**正文節選**:
===============

正文 第十五章最古樸的城市:西安(2 / 3)

3.秦腔是西安人的足球

有句話說:“米脂的婆姨綏德的漢子”。西安,是“米脂的婆姨”還是“綏德的漢子”呢?恐怕還是漢子吧?

西安這座城市,是很難被看作婆姨的。秦俑、碑林、大雁塔、鍾樓、鼓樓、大差市,都和女人沒什麼關係。有關係的是驪山腳下的華清池,它記錄了一個女人最風流浪漫的故事,可惜這些故事又發生在這座城市的輝煌曆史快要謝幕的時候,所以她的名聲也就遠不如杭州的白娘子那麼好。

當然,西安還有那位讓日月都為之一空的則天皇帝。但她統治的,卻又是一個男人的世界。而且,到最後,她還不得不把政權向男人拱手相讓。看來,西安隻能是男性的。

把西安看作“最男性化的城市”之一,除了它曾經是男權政治的象征外,在民間這邊,也還可以有三條理由:喝西風,吃泡饃,吼秦腔。這是賈平凹總結出的“關中人的形象”,當然也是西安的風尚和習俗。

西風性烈,泡饃味重,最能表現男子漢的“吃風”。別的不說,光是盛泡饃的那隻粗瓷大海碗,就能讓柔弱的南方人看得目瞪口呆,驚歎如果沒有一隻足夠強大健壯的胃,怎麼能容納和消化那麼多又那麼硬朗的東西。

如果說,能吃能喝,乃是北方人的個性,那麼,吼唱秦腔,便是西安人的特征了。很少有什麼地方會對自己的地方戲像關中人對秦腔那樣癡迷,也許隻有河南人對豫劇的酷愛才能與之媲美。想想看吧!“八百裏秦川黃土飛揚,三千萬人民吼唱秦腔”,那是一種怎樣恢宏的氣勢和場麵,一點也不比世界杯足球賽遜色的。秦腔,就是西安人的足球。

事實上,秦腔和足球一樣是很雄性的。裏裏外外,都透著一股子陽剛之氣。它實在是中國最男性化的劇種,就像越劇是最女性化的劇種一樣。豫劇也很硬朗(聽聽常香玉唱的“劉大哥說話理太偏”就知道),但好歹是“唱”出來的。秦腔卻是“吼”出來的。作家高亞平說得好:“秦腔的境界在於吼。”無論是誰唱秦腔,也無論是唱什麼段子,以及在什麼地方唱,“都要用生命的底音”。“那是來自洪荒時代的聲音,野獸畏懼,天地震驚。這聲音是帶銅質的,是經過亮麗的陽光打磨過的。這聲音是帶冷峻之氣的,是經過西伯利亞冷風揉搓過的。這聲音還是帶血絲的,它自吼唱者的肺腑發出,麻爛喉嚨,因之,有一種悲壯的肅殺的氣勢。”

===============

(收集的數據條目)
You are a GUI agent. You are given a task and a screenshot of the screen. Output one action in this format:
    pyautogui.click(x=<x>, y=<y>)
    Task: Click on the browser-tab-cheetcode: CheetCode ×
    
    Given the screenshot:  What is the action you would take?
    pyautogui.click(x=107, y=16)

===============

**題目要求**:
在這篇談西安的文字裡,賈平凹總結的「關中人的形象」是哪三條? 上面這些數據條目用不到。

**參考答案**:
喝西風,吃泡饃,吼秦腔。